Ils proposent donc un changement « minime » pour ne pas choquer, pour ne pas effrayer, mais ce changement n’est pas minime, il est majeur ! Il s’agit de l’abandon de la ligne de Minsk. Une fois qu’on aura cédé sur quelques points mineurs, il sera si simple de tout détricoter, ce n’est qu’une question de temps.
D’ailleurs, c’est exactement ce qui est indiqué dans l’exposé des motifs : « Cette proposition de résolution ne constituerait qu’une première étape. En effet, les relations de l’Union européenne avec la Russie sont trop stratégiques pour être retenues indéfiniment en otage d’un débat récurrent sur les sanctions. » Cette phrase est un tour de passe-passe, un renversement inacceptable de la charge de la preuve. Les relations entre l’Europe et la Russie ne sont pas l’otage d’un débat récurrent sur les sanctions, elles sont l’otage de la présence des troupes russes en Ukraine et de l’annexion de la Crimée !

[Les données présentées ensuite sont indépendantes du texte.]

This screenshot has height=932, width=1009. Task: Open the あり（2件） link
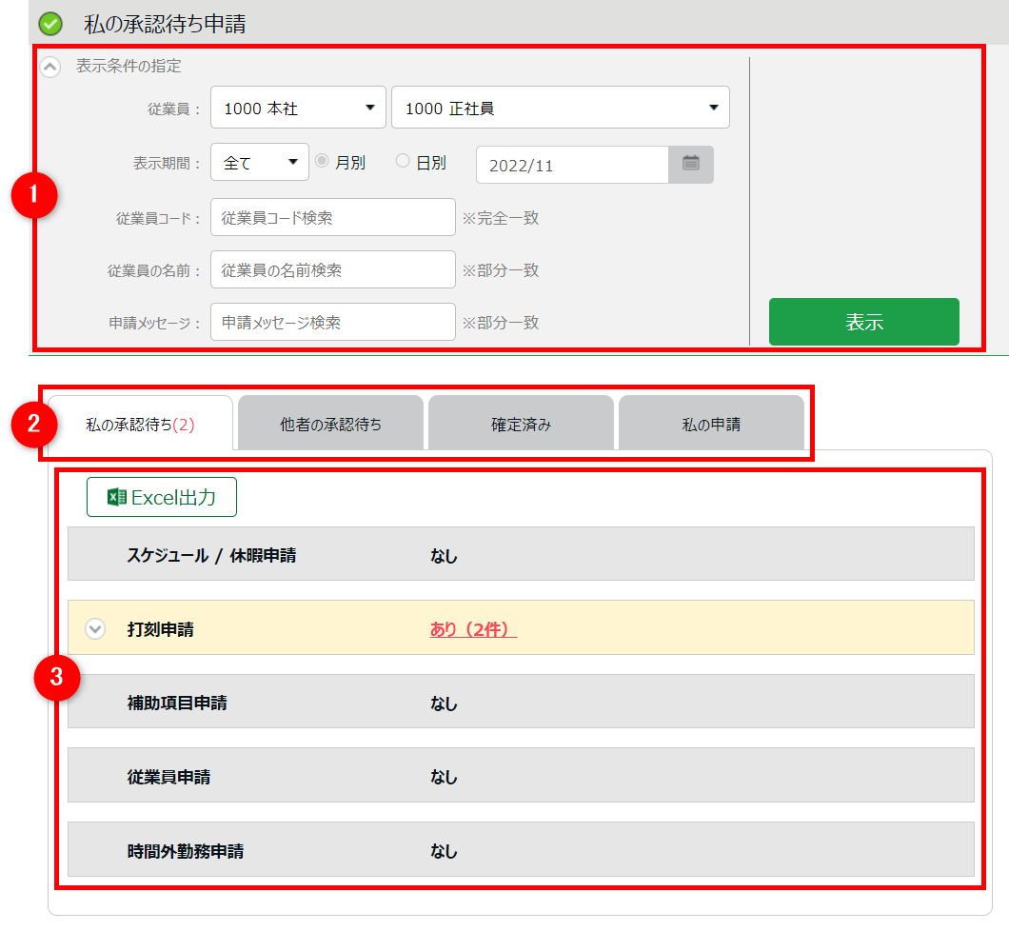pos(473,629)
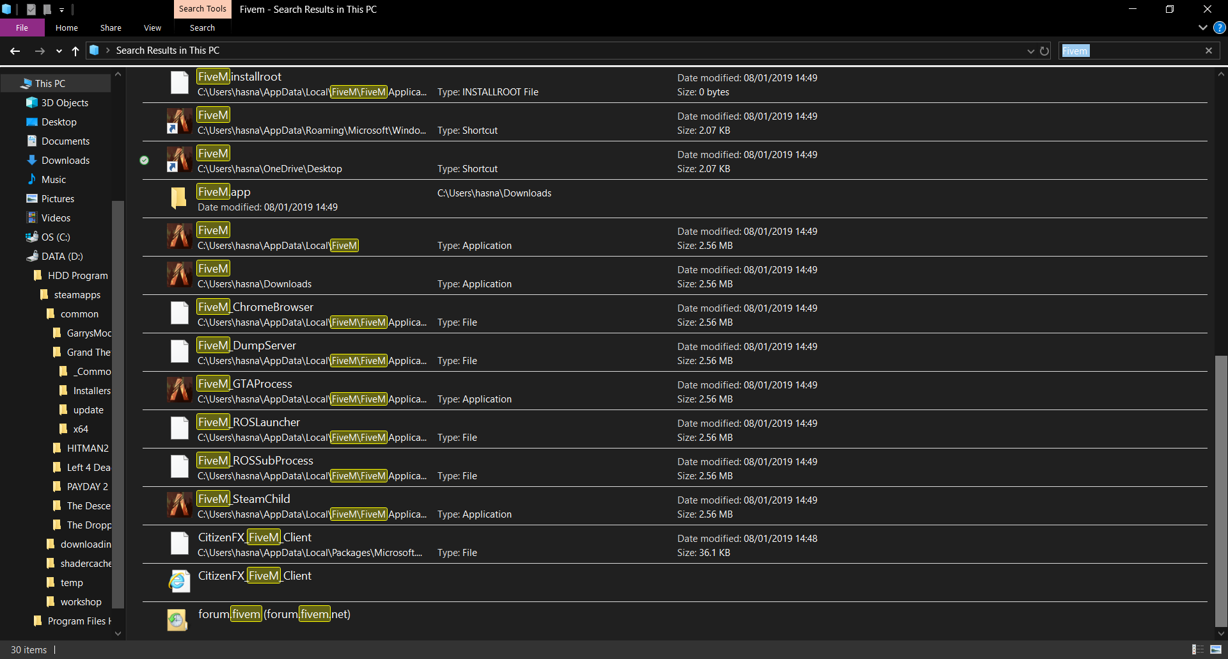Open the View ribbon tab
Screen dimensions: 1228x659
click(152, 28)
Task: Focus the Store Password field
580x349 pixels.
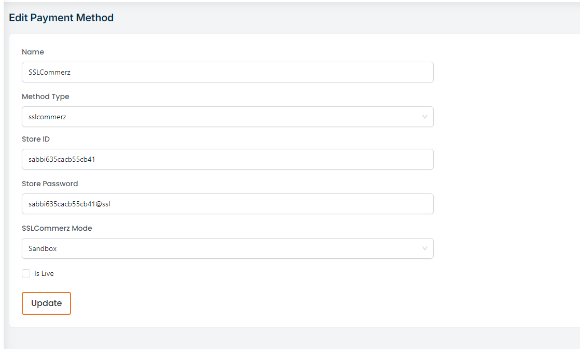Action: pos(227,204)
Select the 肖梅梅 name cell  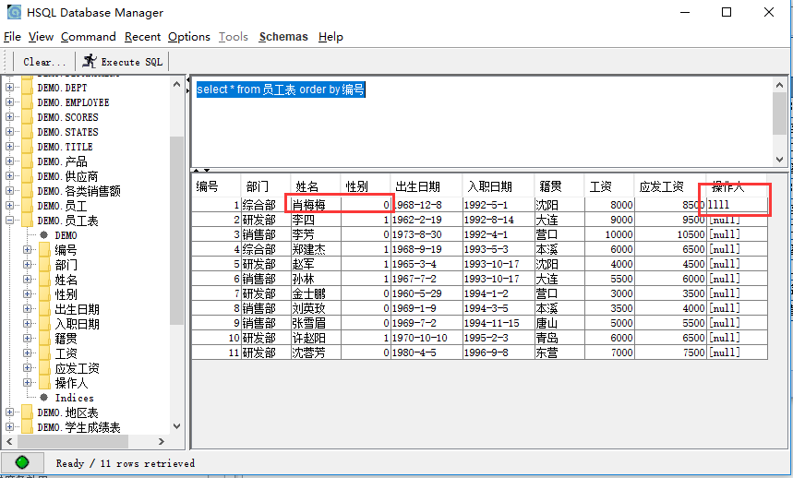tap(316, 205)
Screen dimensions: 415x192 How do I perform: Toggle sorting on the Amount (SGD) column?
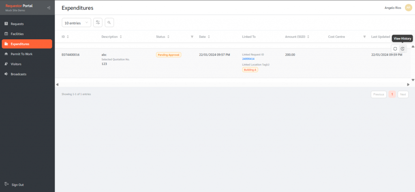coord(308,37)
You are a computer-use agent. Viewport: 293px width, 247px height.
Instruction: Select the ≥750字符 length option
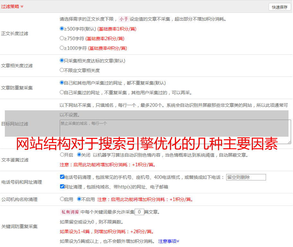[62, 38]
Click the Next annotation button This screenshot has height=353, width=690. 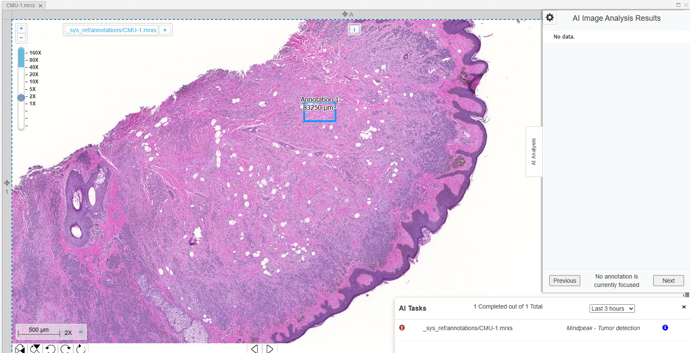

Le drame de cette résolution est qu’elle capitule devant Poutine. Si elle était suivie par la France, et si j’étais Poutine, je me dirais : « Ça y est, c’est fait, comme toujours, ils sont en train de céder, de reculer sans que j’aie eu besoin de bouger le petit doigt. »
Contrairement à ce que croient les auteurs de cette résolution, les dictateurs ne s’arrêtent que devant les obstacles et non devant les barrières levées ni devant les ventres mous. Les Européens, notamment nos parents, ont payé au XXe siècle assez cher pour que nous sachions tous cela aujourd’hui. Nos parents avaient l’excuse de la surprise et de l’incompréhension ; nous ne l’avons plus. Adopter cette résolution reviendrait à s’agenouiller une nouvelle fois devant les dictateurs, ce serait une grave erreur !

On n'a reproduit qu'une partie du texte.